Sword School Diversity and Realism
The manga's greatest technical achievement is its rendering of multiple fictional sword schools as internally consistent martial systems. Manji's own style (from Yaobikuni-ryū), the Ittō-ryū's varied fighters, and other antagonists each have distinct philosophies expressed through their fighting geometries — range, footwork, weapon-length trade-offs, wound accumulation. Where most sword manga emphasizes speed and power, Samura plots sword encounters like spatial logic puzzles.
Sword and Weapon Depictions
Samura's draftsmanship for blades is among the most technically accurate in manga: correct cross-sections, curvature, hi (blood groove), and the physical behavior of cutting. Manji's chain-weighted blade is fictional but mechanically coherent with kusarigama and shikomizue principles. The manga also features kodachi, tantō, naginata, and grappling combinations that reflect the full breadth of Japanese close-combat culture.
International Recognition
Winning the Eisner Award for Best U.S. Edition of International Material in 2000 marked Blade of the Immortal as the first manga to achieve mainstream US critical recognition. Dark Horse Comics' English edition pioneered the North American market for historical Japanese comics. A 24-episode anime adaptation directed by Takashi Miike premiered on Amazon Prime Video in 2019.
Sabres réels présentés
Edo-Period Wakizashi and Tantō
In the mid-to-late Edo period setting of Blade of the Immortal, the wakizashi (30–60 cm) was an essential companion to the katana in the samurai's daisho pair. Used in close quarters, narrow rooms, and self-ritual death (seppuku), the wakizashi's versatility is accurately depicted in Manji's close-combat scenes. Notable Shintō-era wakizashi by smiths such as Tsuda Echizen-no-Kami Sukehiro and Inoue Shinkai are held in major museum collections.

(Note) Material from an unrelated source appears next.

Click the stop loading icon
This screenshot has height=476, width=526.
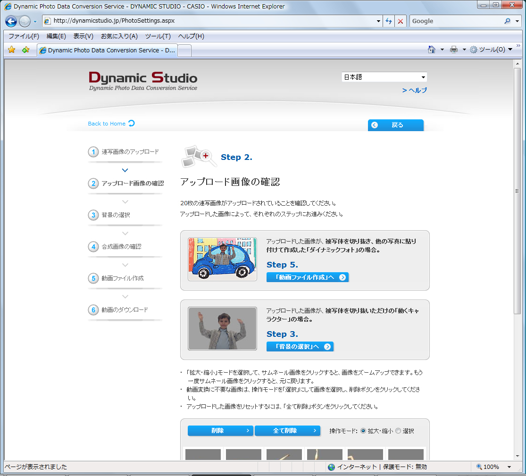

Ittō-ryū Philosophy and Edo Sword School Debates
The fictional Ittō-ryū's founding principle — no fixed kata, only real combat — reflects genuine Edo-period debates about swordsmanship between schools that prioritized formal kata (Yagyū Shinkage-ryū) and those emphasizing practical application (Hokushin Ittō-ryū, Tenshō Shinyo-ryū). The ideal of muto-dori (sword-taking without a sword) and transcending form are real concepts in Yagyū, Ittō-ryū, and Jigen-ryū traditions.
Naginata and Female Martial Arts
Female protagonist Makie Ōtsu's naginata is grounded in real tradition. Originally a cavalry weapon of the Heian–Kamakura period, the naginata was systematized as martial education for samurai women in the Edo period. The All Japan Naginata Federation (est. 1955) preserves and promotes the tradition today. Samura depicts naginata range and handling with accuracy, correctly showing both the reach advantage and the difficulty of close-range response.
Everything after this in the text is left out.